Three things to take away:
std::span<T>is a non-owning view over a contiguous range ofT— pointer plus size, no allocation, no lifetime extension.- Use it for function parameters that should accept any contiguous sequence; it replaces the C-style pointer/size pair and the over-specific
const std::vector<T>&. - The dynamic-extent form (
std::span<T>) stores a runtime size; the static-extent form (std::span<T, N>) encodes the size in the type and is one pointer wide.
The problem std::span solves
A function that processes a sequence of integers has, until C++20, three unsatisfying ways to take its argument:
// 1. C-style pointer/size pair — error-prone, decoupled
void process(int* data, std::size_t size);
// 2. Reference to a specific container — forces the caller's choice
void process(const std::vector<int>& data);
// 3. Templated to accept any range — works, but every call site
// instantiates a new function, and the API loses its type
template <typename Range>
void process(const Range& data);The pointer/size form is what most C interfaces expose — and the one where a single mismatched call leads to memory corruption. The vector form forces the caller to either be holding a vector or copy their data into one. The template form works but pushes the call into the header, deduces a different function for every container type, and gives the reader no information about the parameter’s structural requirements.
std::span is the fix:
#include <span>
void process(std::span<int> data);
int rawArr[5] = { 1, 2, 3, 4, 5 };
std::array<int, 5> stdArr = { 1, 2, 3, 4, 5 };
std::vector<int> vec = { 1, 2, 3, 4, 5 };
process(rawArr); // OK — array decays to span
process(stdArr); // OK — std::array converts to span
process(vec); // OK — vector converts to span
process({ rawArr, 3 }); // OK — pointer + size, first three onlyOne signature, four call shapes, all of them safe. The size travels with the pointer, the type system enforces contiguousness, and the function body uses range-based-for and size() like any modern container.
How it’s built
A std::span is essentially a pointer-size pair:
template <class T, std::size_t Extent = std::dynamic_extent>
class span {
T* m_ptr;
std::size_t m_size; // present only when Extent == dynamic_extent
// ...
};Internally it carries a pointer and (for the dynamic-extent case) a size. There is no allocation, no copy, no reference counting — constructing a span from a vector is essentially free. The interface is the contiguous-container interface: size(), empty(), data(), operator[], front(), back(), begin(), end(), plus three slicing operations (first, last, subspan).
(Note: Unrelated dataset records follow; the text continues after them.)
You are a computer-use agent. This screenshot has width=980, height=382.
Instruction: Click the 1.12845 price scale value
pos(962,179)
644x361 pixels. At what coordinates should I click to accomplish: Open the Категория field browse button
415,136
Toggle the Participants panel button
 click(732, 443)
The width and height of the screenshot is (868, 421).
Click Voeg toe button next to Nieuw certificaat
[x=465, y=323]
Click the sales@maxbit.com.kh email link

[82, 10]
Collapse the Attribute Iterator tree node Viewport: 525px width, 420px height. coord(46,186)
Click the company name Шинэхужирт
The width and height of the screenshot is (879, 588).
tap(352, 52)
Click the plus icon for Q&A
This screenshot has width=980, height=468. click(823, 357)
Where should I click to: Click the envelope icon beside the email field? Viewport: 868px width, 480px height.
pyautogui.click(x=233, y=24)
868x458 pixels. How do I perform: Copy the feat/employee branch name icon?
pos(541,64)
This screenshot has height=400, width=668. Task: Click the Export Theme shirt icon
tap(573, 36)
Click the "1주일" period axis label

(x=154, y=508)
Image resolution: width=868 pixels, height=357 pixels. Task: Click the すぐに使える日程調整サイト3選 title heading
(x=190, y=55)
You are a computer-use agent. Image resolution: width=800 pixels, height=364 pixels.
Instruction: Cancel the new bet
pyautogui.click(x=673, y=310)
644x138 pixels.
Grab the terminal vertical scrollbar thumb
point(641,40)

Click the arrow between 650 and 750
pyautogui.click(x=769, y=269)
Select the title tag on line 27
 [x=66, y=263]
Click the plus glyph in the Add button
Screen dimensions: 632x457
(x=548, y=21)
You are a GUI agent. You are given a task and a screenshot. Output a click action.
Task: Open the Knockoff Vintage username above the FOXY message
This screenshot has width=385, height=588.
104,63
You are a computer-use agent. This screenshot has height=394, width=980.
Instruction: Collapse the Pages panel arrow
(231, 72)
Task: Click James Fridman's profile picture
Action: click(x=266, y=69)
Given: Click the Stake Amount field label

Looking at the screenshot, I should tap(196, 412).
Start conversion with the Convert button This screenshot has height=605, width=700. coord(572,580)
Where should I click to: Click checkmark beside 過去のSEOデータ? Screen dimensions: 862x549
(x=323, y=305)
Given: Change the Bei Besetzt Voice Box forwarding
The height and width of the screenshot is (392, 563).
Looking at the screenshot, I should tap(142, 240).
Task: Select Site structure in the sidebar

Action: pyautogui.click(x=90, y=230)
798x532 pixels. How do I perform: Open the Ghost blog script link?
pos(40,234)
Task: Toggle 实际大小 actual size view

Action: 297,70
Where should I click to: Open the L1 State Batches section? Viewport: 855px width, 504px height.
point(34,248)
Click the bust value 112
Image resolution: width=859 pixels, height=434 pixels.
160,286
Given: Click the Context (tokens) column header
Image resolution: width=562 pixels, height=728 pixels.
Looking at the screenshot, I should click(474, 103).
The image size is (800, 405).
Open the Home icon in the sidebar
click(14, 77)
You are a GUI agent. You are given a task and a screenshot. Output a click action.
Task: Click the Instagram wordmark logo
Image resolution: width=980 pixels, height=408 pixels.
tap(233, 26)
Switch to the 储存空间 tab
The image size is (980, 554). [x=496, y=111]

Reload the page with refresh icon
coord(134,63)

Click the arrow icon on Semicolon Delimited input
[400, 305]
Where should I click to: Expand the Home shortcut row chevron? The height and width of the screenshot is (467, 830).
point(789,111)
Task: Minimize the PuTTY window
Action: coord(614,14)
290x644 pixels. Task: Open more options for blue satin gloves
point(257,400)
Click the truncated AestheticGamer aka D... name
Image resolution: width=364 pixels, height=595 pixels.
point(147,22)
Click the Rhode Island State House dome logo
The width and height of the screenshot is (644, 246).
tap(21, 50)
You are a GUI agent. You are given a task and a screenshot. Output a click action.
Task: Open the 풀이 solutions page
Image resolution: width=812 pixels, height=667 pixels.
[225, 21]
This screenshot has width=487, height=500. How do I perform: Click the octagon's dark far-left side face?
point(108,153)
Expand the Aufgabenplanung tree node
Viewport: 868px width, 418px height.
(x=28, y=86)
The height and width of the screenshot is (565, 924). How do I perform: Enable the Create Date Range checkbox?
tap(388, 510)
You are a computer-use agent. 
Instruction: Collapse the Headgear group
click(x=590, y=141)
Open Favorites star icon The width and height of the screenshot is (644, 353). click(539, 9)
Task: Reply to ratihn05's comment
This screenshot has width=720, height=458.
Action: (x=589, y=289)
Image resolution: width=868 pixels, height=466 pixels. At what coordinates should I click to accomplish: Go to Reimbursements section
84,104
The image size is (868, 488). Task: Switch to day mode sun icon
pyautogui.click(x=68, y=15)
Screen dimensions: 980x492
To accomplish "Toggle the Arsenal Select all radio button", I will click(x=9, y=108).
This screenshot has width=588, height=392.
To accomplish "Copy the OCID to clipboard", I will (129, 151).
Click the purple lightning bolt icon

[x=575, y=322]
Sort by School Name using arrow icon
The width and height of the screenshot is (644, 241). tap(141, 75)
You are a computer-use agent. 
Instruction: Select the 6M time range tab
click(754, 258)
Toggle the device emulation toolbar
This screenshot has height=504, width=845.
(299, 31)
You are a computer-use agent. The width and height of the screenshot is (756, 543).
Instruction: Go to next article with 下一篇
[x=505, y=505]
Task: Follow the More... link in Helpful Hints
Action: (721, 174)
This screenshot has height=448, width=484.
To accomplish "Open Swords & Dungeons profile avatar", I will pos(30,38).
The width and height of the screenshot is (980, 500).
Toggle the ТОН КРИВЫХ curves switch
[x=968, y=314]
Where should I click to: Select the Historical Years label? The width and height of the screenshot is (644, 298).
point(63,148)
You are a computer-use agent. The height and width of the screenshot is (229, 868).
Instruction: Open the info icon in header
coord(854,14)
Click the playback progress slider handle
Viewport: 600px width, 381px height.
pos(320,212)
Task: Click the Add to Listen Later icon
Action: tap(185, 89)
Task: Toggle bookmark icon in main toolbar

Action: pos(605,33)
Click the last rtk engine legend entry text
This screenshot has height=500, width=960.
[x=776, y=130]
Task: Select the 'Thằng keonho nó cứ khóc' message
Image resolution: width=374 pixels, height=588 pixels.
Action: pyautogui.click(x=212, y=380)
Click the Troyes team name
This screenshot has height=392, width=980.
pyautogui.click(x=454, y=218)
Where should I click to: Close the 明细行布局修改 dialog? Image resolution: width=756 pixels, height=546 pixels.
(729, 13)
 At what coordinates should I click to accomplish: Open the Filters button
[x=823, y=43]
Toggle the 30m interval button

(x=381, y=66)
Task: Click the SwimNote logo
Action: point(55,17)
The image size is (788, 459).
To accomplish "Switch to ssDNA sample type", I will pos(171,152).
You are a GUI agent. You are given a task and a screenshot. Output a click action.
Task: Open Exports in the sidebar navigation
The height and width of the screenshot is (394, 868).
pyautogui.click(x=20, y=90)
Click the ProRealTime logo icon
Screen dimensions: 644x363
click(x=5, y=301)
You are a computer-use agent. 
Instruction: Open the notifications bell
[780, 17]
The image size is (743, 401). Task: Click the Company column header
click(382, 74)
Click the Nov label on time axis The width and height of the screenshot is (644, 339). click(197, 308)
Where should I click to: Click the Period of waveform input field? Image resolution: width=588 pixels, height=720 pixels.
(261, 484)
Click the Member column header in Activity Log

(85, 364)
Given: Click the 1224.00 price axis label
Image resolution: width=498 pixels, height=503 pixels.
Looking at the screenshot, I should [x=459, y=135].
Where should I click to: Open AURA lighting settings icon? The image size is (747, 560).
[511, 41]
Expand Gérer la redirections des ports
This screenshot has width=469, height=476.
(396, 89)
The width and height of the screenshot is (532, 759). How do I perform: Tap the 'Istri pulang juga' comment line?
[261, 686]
Mutability follows from the element type:
void readOnly(std::span<const int> data); // cannot modify elements
void readWrite(std::span<int> data); // can modify elementsThis is the practical difference between std::span and std::string_view: a string_view is read-only by design, because string literals are read-only. A span is read-write unless you ask for const elements. For passing buffers to functions that fill them — networking reads, file I/O, compute kernels — std::span<std::byte> is the canonical modern shape.
Static and dynamic extent
The second template parameter controls whether the size is known at compile time:
int arr[] = { 1, 2, 3, 4, 5 };
std::span<int> dyn { arr }; // dynamic extent: size at runtime
std::span<int, 5> sta { arr }; // static extent: size in the type
static_assert(sizeof(dyn) == 16); // pointer + size_t (typically)
static_assert(sizeof(sta) == 8); // pointer only — size is in the typeStatic-extent spans are smaller (no need to store the size separately) and let the compiler verify size-related constraints at compile time. Dynamic-extent spans are more flexible — they accept inputs of any size and are the right default for function parameters that don’t have a fixed-size requirement.
A static-extent span converts to a dynamic-extent span freely; the reverse is not allowed without an explicit subspan or construction call, since narrowing a dynamic size to a fixed one is potentially lossy.
What std::span does not own
The most important property of std::span is the one in its job description: it does not own anything. The lifetime of the underlying storage is the caller’s problem. This makes spans cheap to copy and pass around — but it means a span that outlives its source dangles, with all the consequences dangling pointers usually have.
The most common bug is binding a span to a temporary:
std::vector<int> getData();
std::span<int> s = getData(); // BUG: temporary destroyed at end of expression
for (int x : s) { ... } // span now dangles — undefined behaviourThe temporary vector returned by getData() is destroyed at the end of the full expression. The span captured a pointer into its now-deallocated buffer. The loop reads freed memory.
The rule is simple: a span is safe for the lifetime of the range it views, and not one statement longer. Pass spans into functions; do not store them in members or return them from functions whose locals own the data they reference.
Slicing without copying
A frequent C-style pattern is “process this sub-range” — typically with another pair of pointers, or an offset and length. std::span does this with three named operations, all of which produce a new span without copying:
std::span<int> data{ vec };
auto head = data.first(3); // first 3 elements
auto tail = data.last(2); // last 2 elements
auto mid = data.subspan(2, 4); // 4 elements starting at index 2Each result is a span over the same underlying storage as data; constructing one is one pointer arithmetic operation and a size assignment. Compare to std::vector::insert slicing or std::string::substr — both of which copy. Span slicing is closer to pointer arithmetic in cost, but the result is type-safe and bounds-aware.
Replacing the C-style pair, in practice
The pattern below is the single highest-leverage refactor std::span enables. Wherever you see a pointer/size pair, collapse it:
// Before: error-prone C-style API
void hash_buffer(const std::byte* data, std::size_t size);
// After: same shape, single argument, type carries the size
void hash_buffer(std::span<const std::byte> data);Callers can pass vectors, arrays, raw buffers, sub-ranges of all of the above, and the function body can read data.size() without trusting the caller to have passed a correct count. For a public API, this single change moves a class of buffer-bounds bugs from “possible” to “structurally prevented.”
Takeaway
std::span is the modern C++ replacement for the C-style “pointer plus size” parameter. It views any contiguous range without owning it, accepts vectors, arrays, raw arrays, and explicit pointer/size constructions through one signature, and moves the size into the type system where the compiler can help enforce it.
Keep spans short-lived — they don’t extend lifetimes — and prefer std::span<const T> for read-only views. The rule is simple: anywhere your C++ function would have taken a pointer and a size, take a std::span instead.